++++ DOCUMENT PASSAGE

And so what about when we do not show mercy, then what do we receive? Guys, God calls us to forgive in the same way as he has forgiven us.

Colossians 3:13 says We must forgive one another JUST AS the Lord has Forgiven US (“Just As” means in the same WAY)

Because (listen closely)
It is God doing the forgiving inside us.
It is God showing mercy inside us.
It is God giving grace inside us.

This is not something we do. This is something God does, in us. And once we truly recognize our need to experience divine forgiveness in our life, the next step is to allow God’s supernatural mercy to take over the pain of our unforgiveness.

How, Dave, how?
How do we allow the mercy of God to take over our unforgiveness?

We do it by Giving Up. By giving up, giving in, and giving over?

We do it by giving over
The things we can’t fix
The things we can’t handle
The things we can’t control

Releasing those things to God and trusting him to replace them with his mercy, and not just asking once this must become a lifestyle of asking, seeking, and knocking.

And just like Jesus said in Luke 11:9-10
Ask and Keep on Asking
Seek and Keep on Seeking
Knock and Keep on Knocking

(verse 10) For everyone who asks receives, and the one who seeks finds, and to the one who knocks it will be opened (Luke 11:9-10)

God wants to transform you into forgiving as Christ forgave you. (2 Corinthians 3:18) But you must surrender full control to him. You must give over your unforgiveness to God and receive his mercy toward others.

And finally, after we’ve made the comparison and after we begin to allow God to replace our unforgiveness with his mercy, we come to step three.

#3) We must give out God’s grace

Not our grace, God’s grace that he plants in us. We’re talking about the life of Jesus Christ in you, truly transforming your heart and your actions. And when that begins to truly happen, you will begin to see God’s grace truly showing in your life.

Grace is giving someone what they don’t deserve.

Mercy is not giving someone what they do deserve.
Grace is giving someone what they don’t deserve.

Grace is giving someone what they don’t deserve, and grace changes everything. But his grace, the grace of God, you don’t have it in yourself. This grace must be poured into your life.

Romans 5:5 (ESV)
5 . . . God’s love has been poured into our hearts through the Holy Spirit who has been given to us.


You can’t work this up. God’s love and grace must be poured into your heart through the Holy Spirit who has been given to you. When you truly give up and begin to receive God’s mercy and his love, God will begin to transform your heart into his heart. You will begin to give out his grace.

It requires a transformed life to truly live the character traits of God, especially divine forgiveness. It requires full surrender of all that we hold on to.

Ephesians 4:31–32 (NLT)
31 Get rid of all bitterness, rage, anger, harsh words, and slander, as well as all types of evil behavior.
32 Instead, be kind to each other, tenderhearted, forgiving one another, just as God through Christ has forgiven you.


Just as in the same way that God has forgiven you, so you are called to forgive. But what God does not say is, you have to work this up or you have to figure this out. What God says is you have to earnestly desire it and wholeheartedly receive it. And if you will truly begin to do that, God will begin to pour his mercy and his grace into your heart. And it will change you at, and at some point, you will experience in your life – divine forgiveness.

++++++++
++++ INFORMATION

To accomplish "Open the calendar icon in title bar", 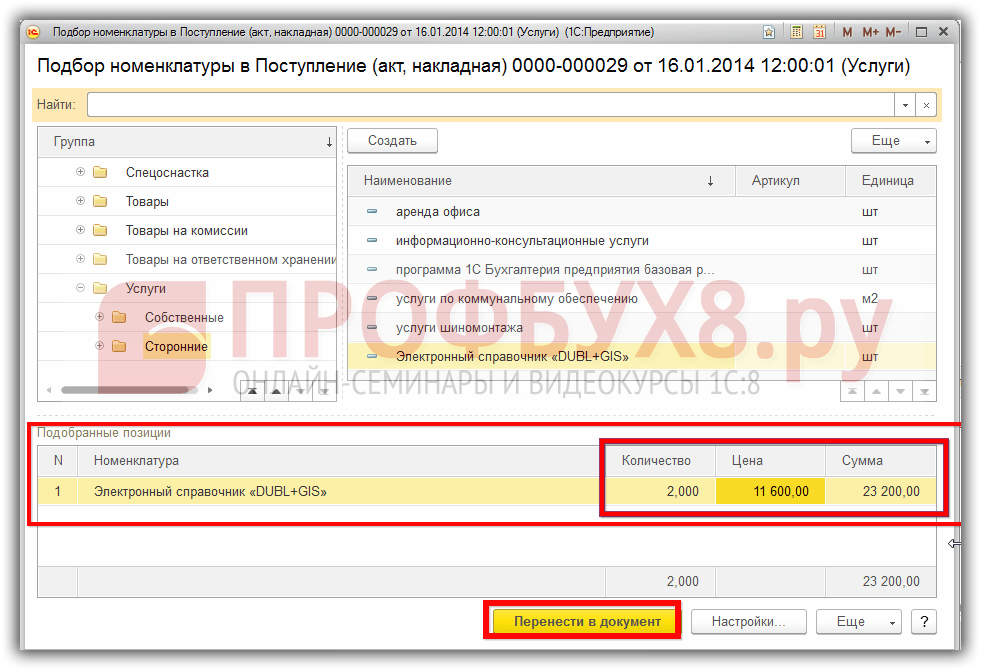I will point(819,32).
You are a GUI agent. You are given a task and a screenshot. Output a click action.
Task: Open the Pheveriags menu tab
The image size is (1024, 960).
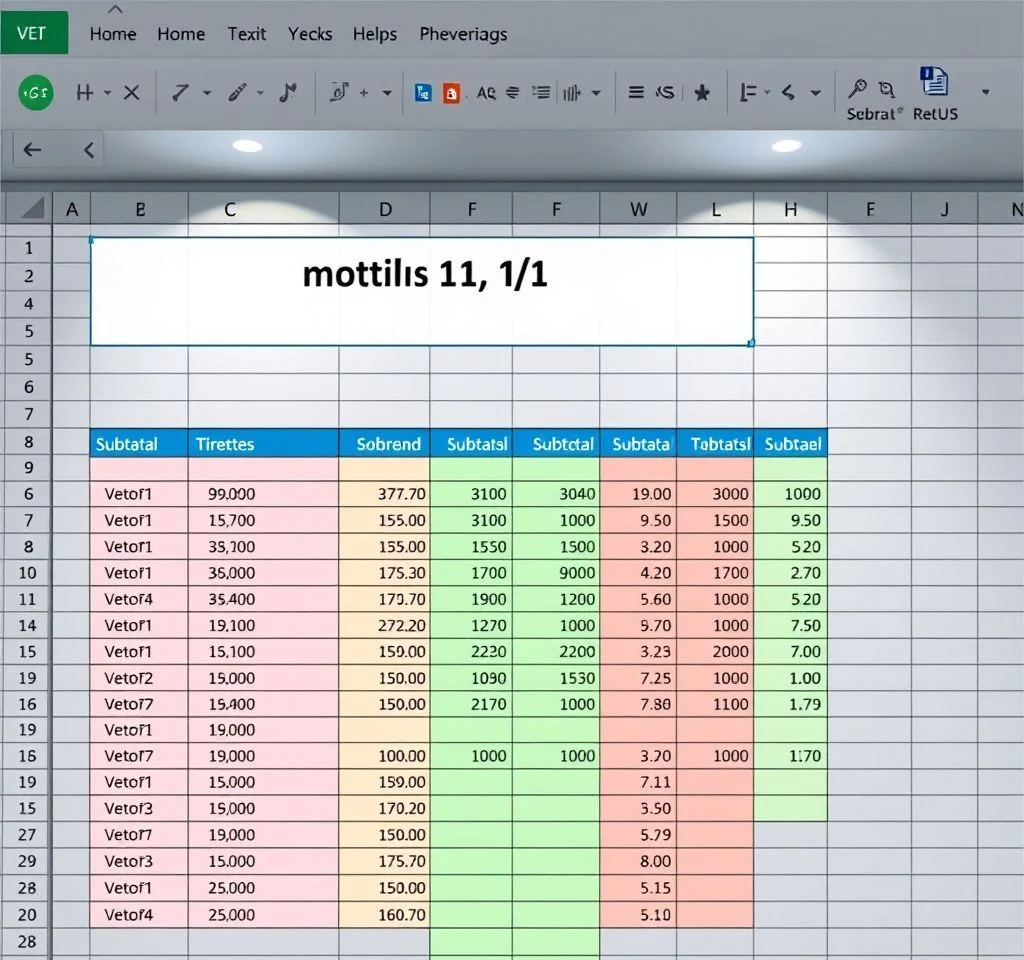pyautogui.click(x=463, y=34)
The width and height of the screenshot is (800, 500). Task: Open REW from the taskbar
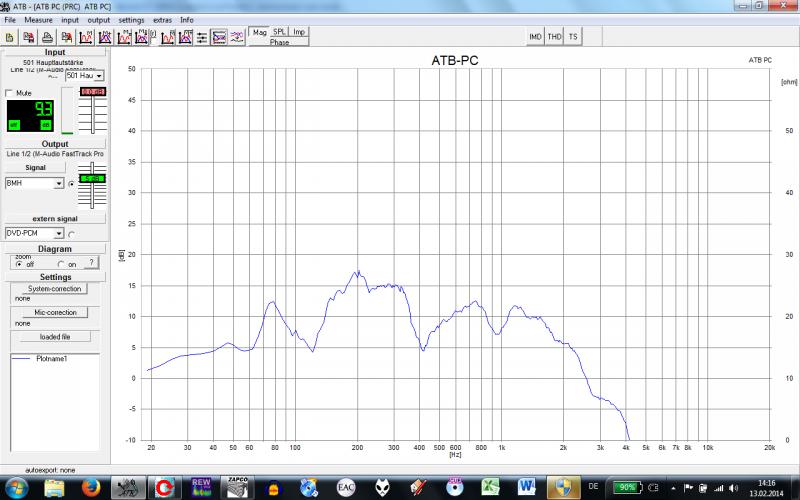[200, 487]
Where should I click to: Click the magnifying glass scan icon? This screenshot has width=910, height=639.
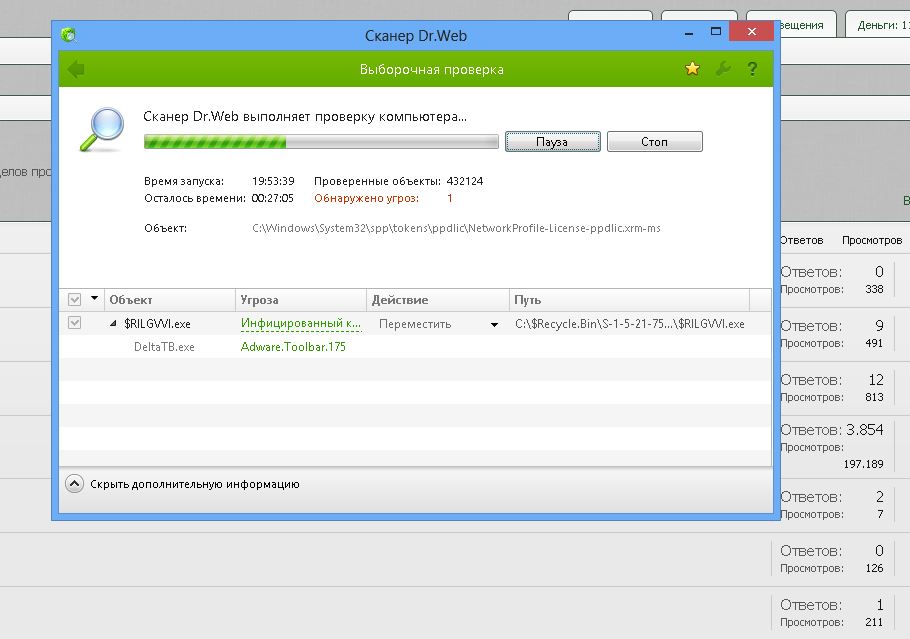click(102, 129)
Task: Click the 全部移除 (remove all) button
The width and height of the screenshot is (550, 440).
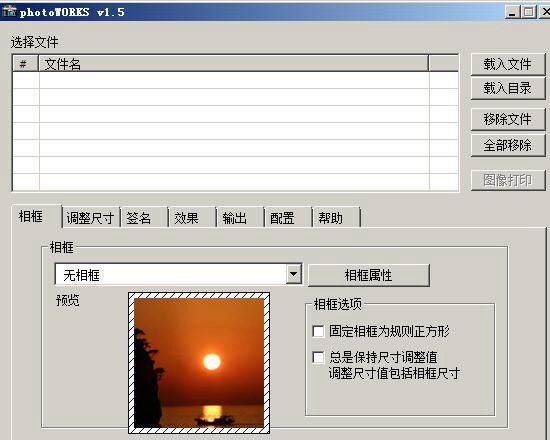Action: click(508, 145)
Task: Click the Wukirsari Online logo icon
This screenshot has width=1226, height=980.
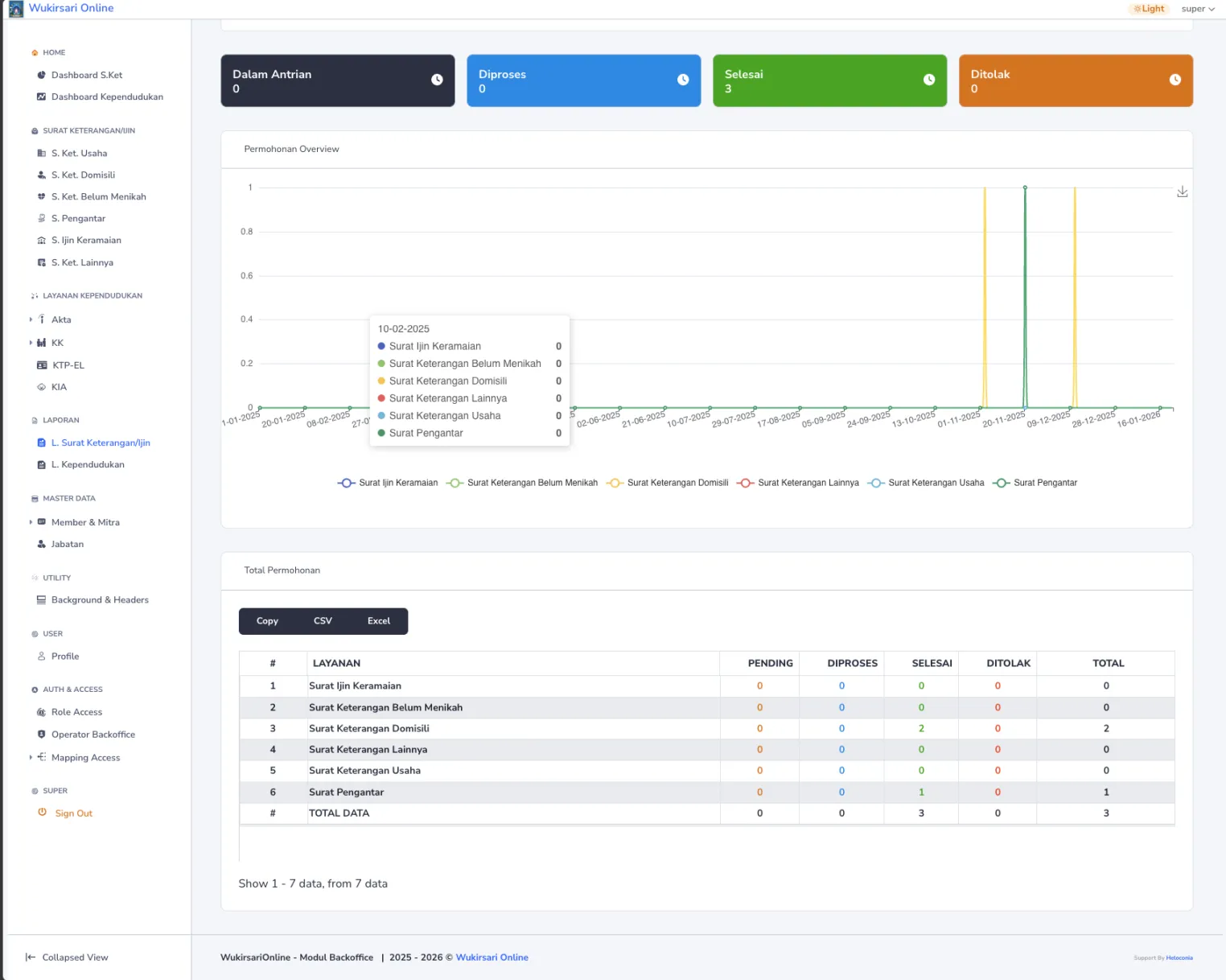Action: pyautogui.click(x=16, y=9)
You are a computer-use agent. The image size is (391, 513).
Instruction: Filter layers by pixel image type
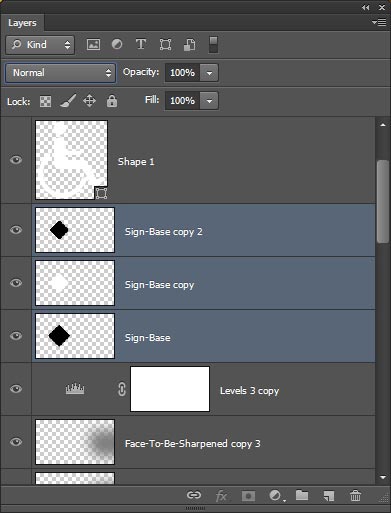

++++++++

→ **WORK INSTRUCTIONS**:
(1) List every Bible reference cited in the forgiveness sermon, counting each reference only once.
(2) Restate the forgiveness sermon from "(verse 10) For everyone" up to and including "in your life.", with "surrender" swapped for "hand over".

→ **RESPONSES IN ORDER**:
(1)
Colossians 3:13
Luke 11:9-10
2 Corinthians 3:18
Romans 5:5
Ephesians 4:31–32

(2)
(verse 10) For everyone who asks receives, and the one who seeks finds, and to the one who knocks it will be opened (Luke 11:9-10)

God wants to transform you into forgiving as Christ forgave you. (2 Corinthians 3:18) But you must hand over full control to him. You must give over your unforgiveness to God and receive his mercy toward others.

And finally, after we’ve made the comparison and after we begin to allow God to replace our unforgiveness with his mercy, we come to step three.

#3) We must give out God’s grace

Not our grace, God’s grace that he plants in us. We’re talking about the life of Jesus Christ in you, truly transforming your heart and your actions. And when that begins to truly happen, you will begin to see God’s grace truly showing in your life.